Die Zeit der Fernbedienung geht zu langsam zuneige, denn die unterschiedlichsten Unternehmen sind gerade in einem Konkurrenzkampf wenn es darum geht, Software, aber auch Hardware für die Steuerung per Sprache zu entwickeln.

Warum ist die Sprachsteuerung so wichtig?
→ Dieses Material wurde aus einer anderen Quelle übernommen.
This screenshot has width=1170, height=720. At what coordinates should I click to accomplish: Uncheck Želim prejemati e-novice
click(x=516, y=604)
CES, eine der bedeutendsten Technikmessen der Welt, findet momentan in Las Vegas statt. Diese ist komplett im Zeichen digitaler Assistenten und Sprachsteuerung und so ist es nicht weiter verwunderlich, dass die großen Anbieter des Marktes, wie zum Beispiel Google, Amazon oder Apple, um nur einige zu nennen, in einem Konkurrenzkampf sind. Dabei geht es nicht nur um die Frage, wie die entsprechende Software gestaltet werden muss, damit der Benutzer von Hardware den höchstmöglichen Komfort genießt. Vielmehr geht es um die Frage, ob zusätzliche Hardware, den Alltag bereichern kann.
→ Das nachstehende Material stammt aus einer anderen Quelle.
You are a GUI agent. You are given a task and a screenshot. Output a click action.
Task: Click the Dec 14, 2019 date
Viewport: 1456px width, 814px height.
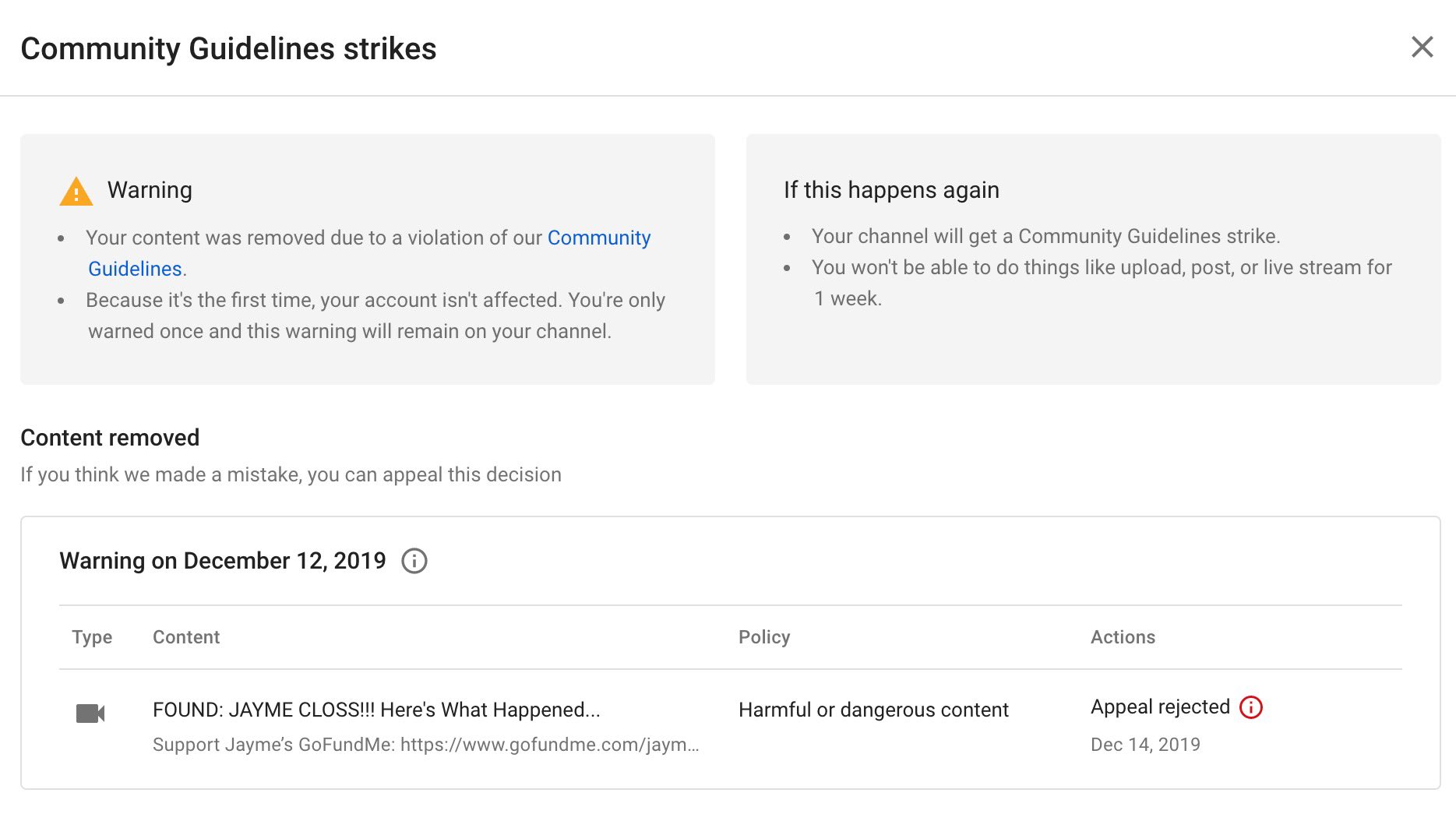[1145, 745]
Dementsprechend ist es nicht weiter verwunderlich, dass auch andere Hersteller ein Stück des Kuchens abhaben wollen und entsprechende Hardware kreieren. Ein Beispiel ist dort das Unternehmen Lenovo, welches ebenso eine an Amazons Echo angelehnte Hardware auf den Markt bringt. Dieser neue Assistent wird in zwei verschiedenen Ausführungen auf den Markt gebracht und funktioniert perfekt im Amazon Universum.

Welchen Vorteil hat der Nutzer davon?

Den eigenen Assistenten oder die eigene Assistentin zu haben kann nicht nur berufstätigen Personen wertvolle Hilfe bieten. Vielmehr gehen die Planungen der Technikunternehmen weit darüber hinaus. Ob es Alexa von Amazon, Cortana von Microsoft, Apples Siri oder der Assistent von Google ist, wurde die Fehlerquote bei allen Systemen nahezu gegen Null gelenkt. Dadurch kann der Anwender in den privaten Räumen nicht nur die Musik per Sprache perfekt steuern, sondern auch den Wetterbericht abfragen, die nächste Busverbindung aus dem Internet erfragen oder aber einfach herausfinden, welcher Künstler das berühmte Gemälde in Szene gesetzt hat.

Doch das ist nur der Anfang, denn schließlich wird durch die Vernetzung in den eigenen vier Wänden ein neuer Bedarf entstehen. So wird der Kühlschrank den Benutzer daran erinnern, dass die Milch fehlt und diese kann dann per Sprachsteuerung über die unterschiedlichsten Hardwarelösungen problemlos bei einem Lieferanten für Lebensmittel nachgeordert werden. Die momentanen Verkaufszahlen zeigen, dass bereits heutzutage knapp 5 Millionen der digitalen Assistenten den Weg in die Haushalte gefunden haben. Diese Zahlen werden nahezu exportieren und so gehen vorsichtige Schätzungen davon aus, dass sich diese Anzahl in diesem Jahr verdoppeln wird.

Was ist mit dem Datenschutz?

Die größte Hürde ist dabei noch beim Thema Datenschutz zu sehen. Denn die neuen Assistenten müssen 24 Stunden am Tag mit dem Internet verbunden sein und jede Anfrage und jeder Sprachbefehl wird auf Servern des Anbieters gespeichert. Deshalb stellt sich die Frage, wer auf diese Daten Zugriff hat und ob diese Daten nicht auch vom jeweiligen Anbieter ausgewertet werden können. Denn dadurch könnte das entsprechende Angebot angepasst und auf neue Kaufgewohnheiten zugeschnitten werden. Jedoch ist es vollkommen klar, dass dieser Weg nicht mehr aufzuhalten ist und sich die Fragen stellt, ob der jeweilige Nutzer mit diesen neuen Möglichkeiten gehen, oder diesen Fortschritt an sich vorbeiziehen lassen möchte. Was denken Sie?